**PROBLEM TO WORK ON**
Within the entries below, output exactly the lines between the line containing "Image resolution: width=1168" and the line containing "Remove the 10.0.112.10 text filter row", inclusive, and omit any picture.

DATA UNDER STUDY below:

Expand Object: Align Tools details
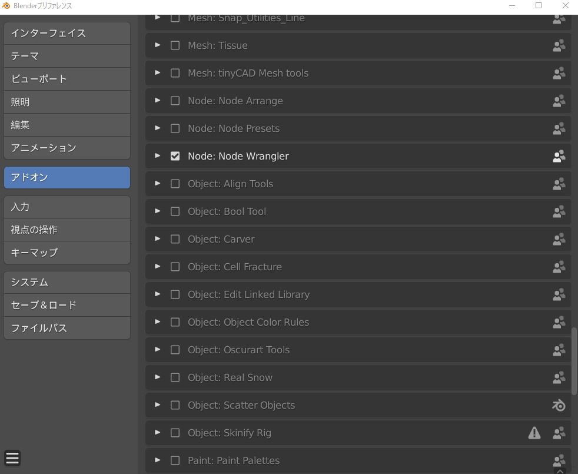Viewport: 578px width, 474px height. (x=157, y=183)
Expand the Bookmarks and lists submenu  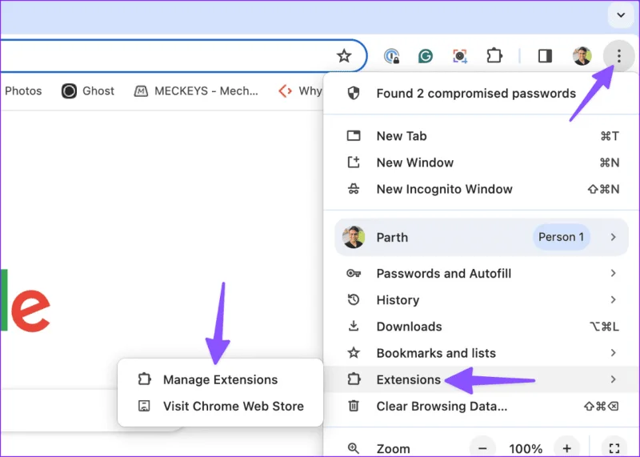click(482, 353)
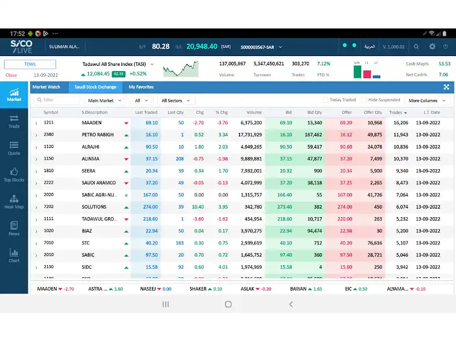
Task: Open the News section icon
Action: point(14,228)
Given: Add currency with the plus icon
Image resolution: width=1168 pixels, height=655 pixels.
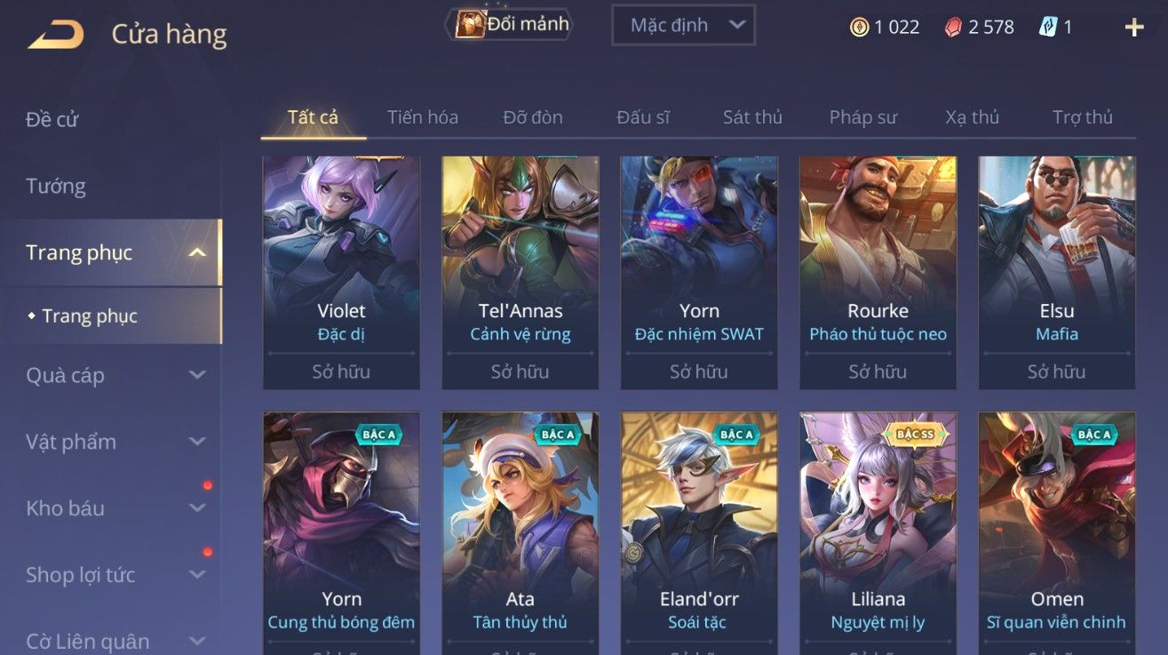Looking at the screenshot, I should 1134,27.
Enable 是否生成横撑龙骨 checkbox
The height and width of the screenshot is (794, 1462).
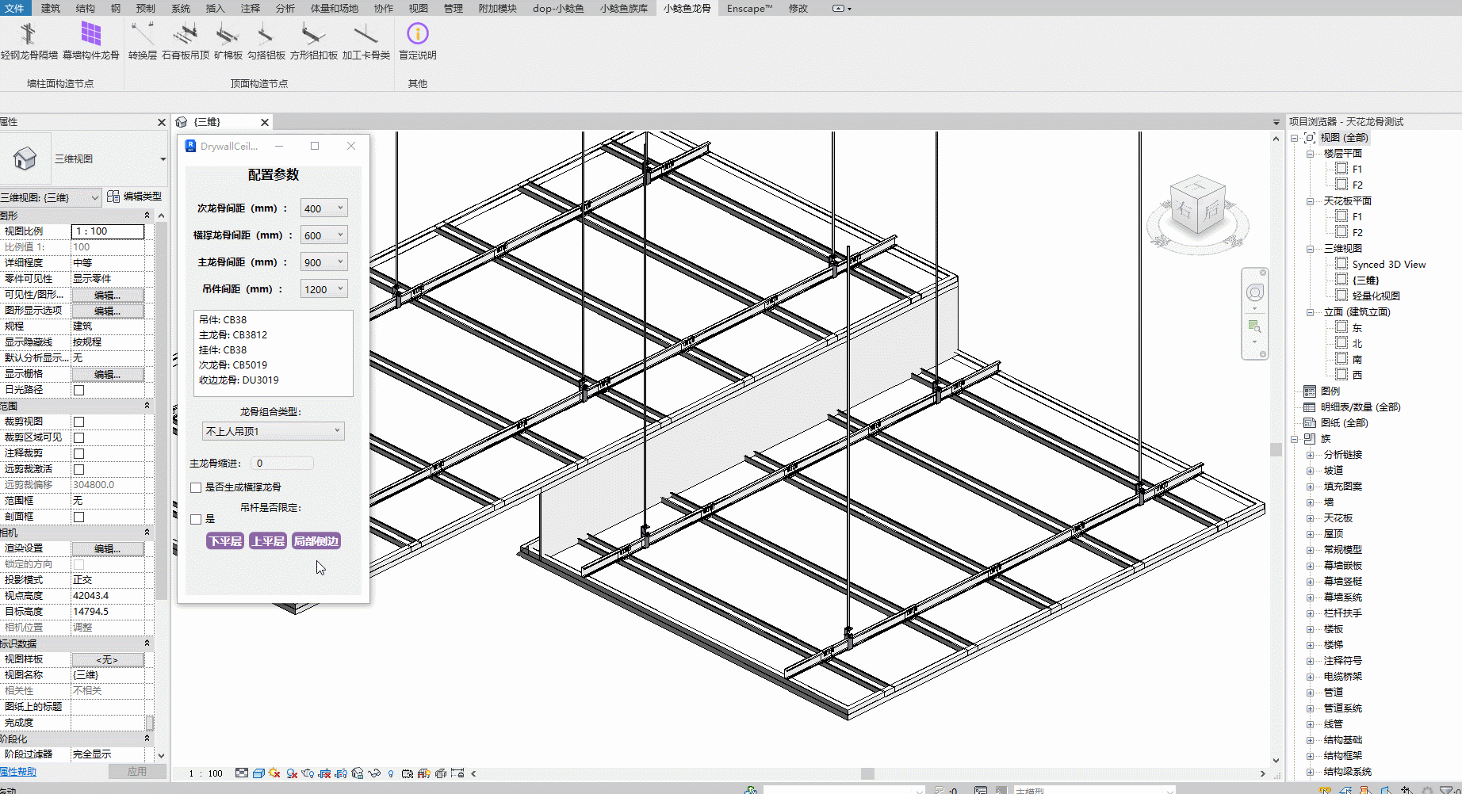pyautogui.click(x=196, y=487)
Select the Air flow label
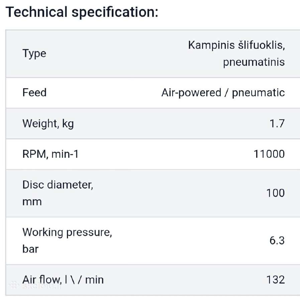Screen dimensions: 300x301 coord(63,280)
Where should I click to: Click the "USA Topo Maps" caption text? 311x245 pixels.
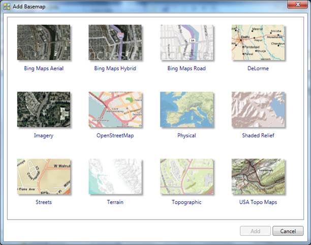point(258,202)
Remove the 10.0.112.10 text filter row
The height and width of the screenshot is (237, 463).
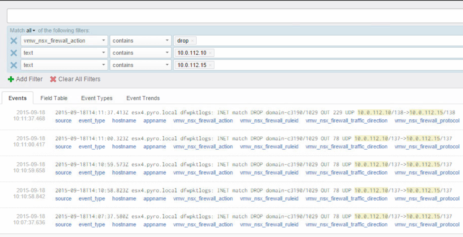14,53
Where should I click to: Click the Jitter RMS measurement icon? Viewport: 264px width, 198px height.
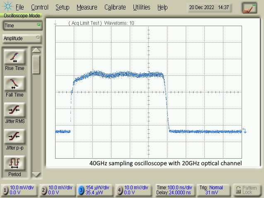(x=15, y=110)
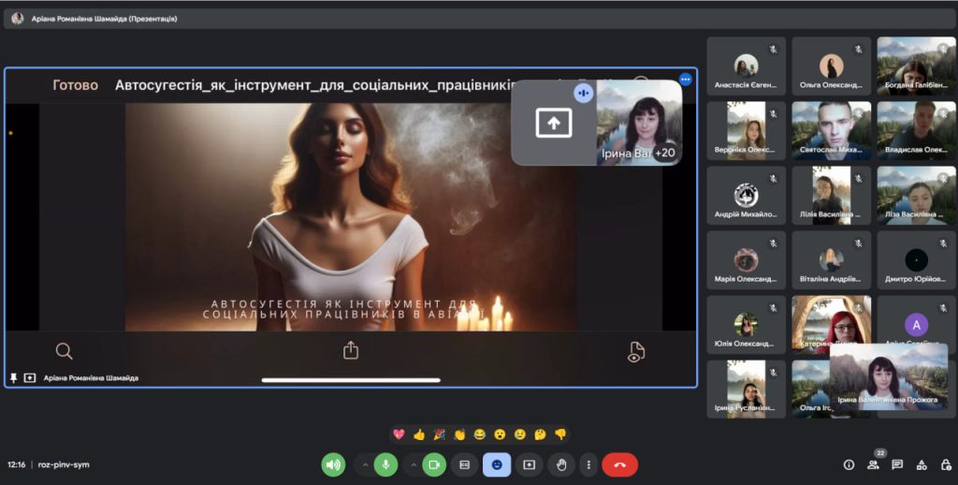
Task: Turn off the camera button
Action: pyautogui.click(x=434, y=464)
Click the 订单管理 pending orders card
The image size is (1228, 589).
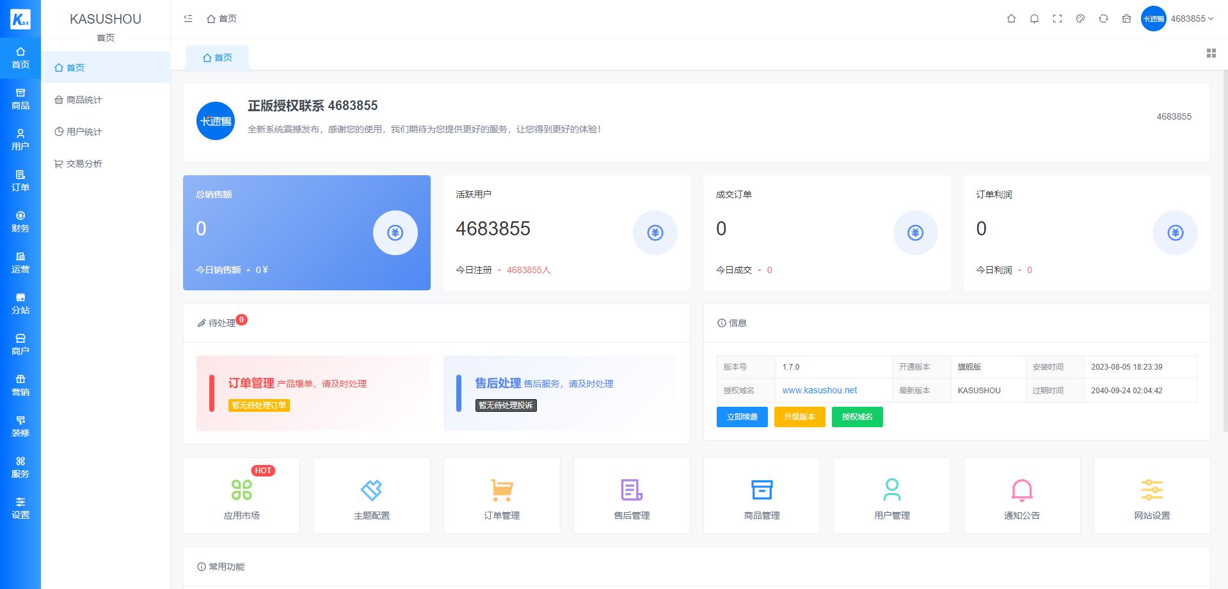313,393
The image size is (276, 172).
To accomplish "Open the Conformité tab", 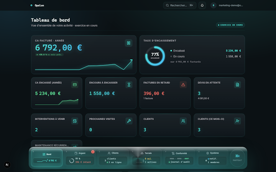I will tap(179, 158).
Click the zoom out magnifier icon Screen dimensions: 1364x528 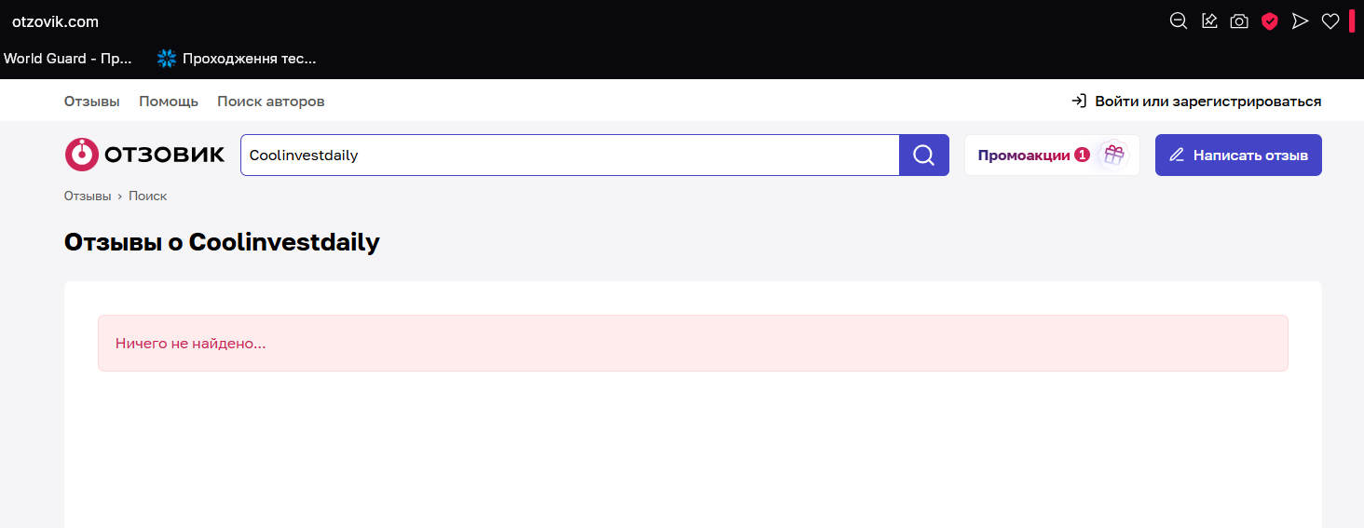click(x=1179, y=21)
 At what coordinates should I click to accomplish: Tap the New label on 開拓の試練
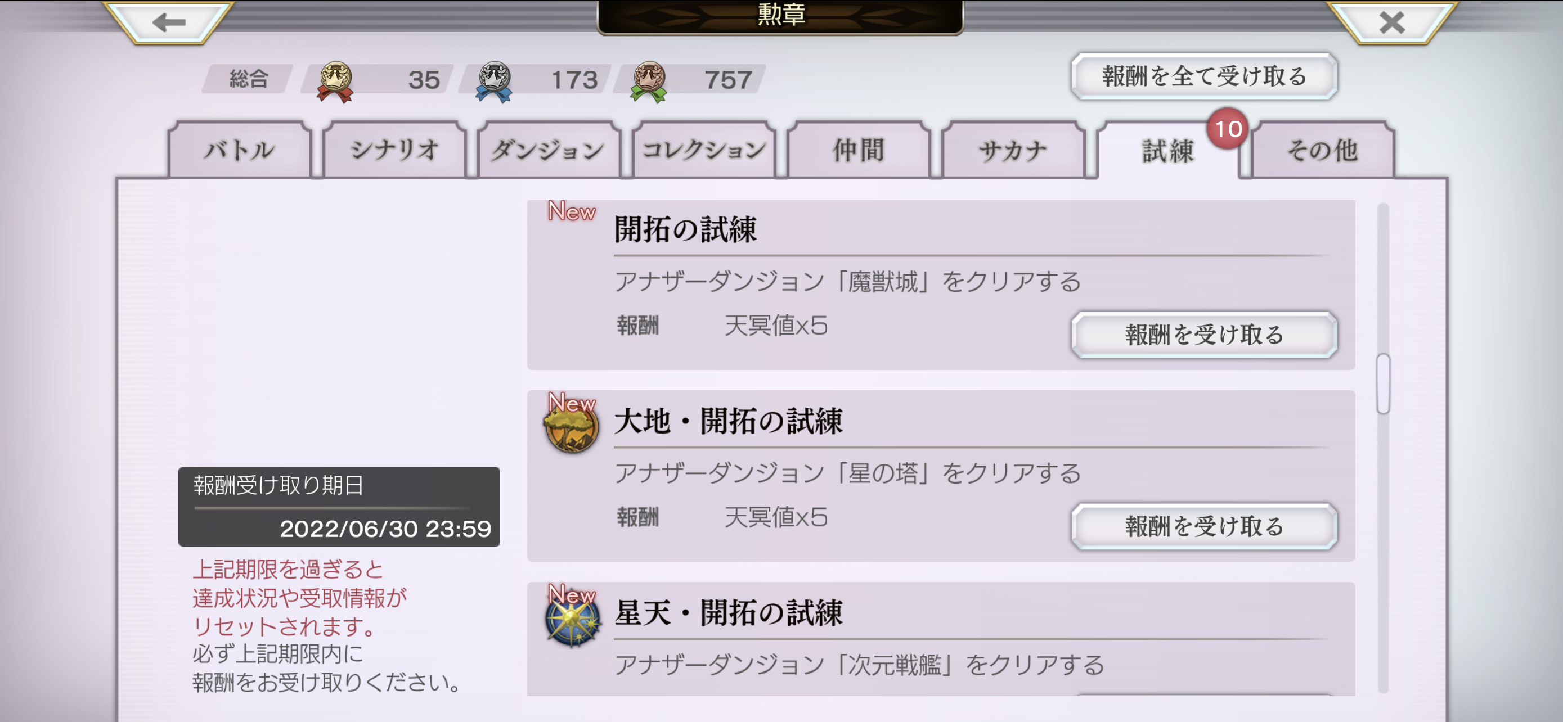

End of DATA UNDER STUDY.

**EXERCISE SOLUTION**
Image resolution: width=1168 pixels, height=655 pixels.
Looking at the screenshot, I should 1134,27.
Enable 是否生成横撑龙骨 checkbox
The height and width of the screenshot is (794, 1462).
pyautogui.click(x=196, y=487)
Select the Air flow label
Screen dimensions: 300x301 coord(63,280)
Where should I click to: Click the "USA Topo Maps" caption text? 311x245 pixels.
point(258,202)
Remove the 10.0.112.10 text filter row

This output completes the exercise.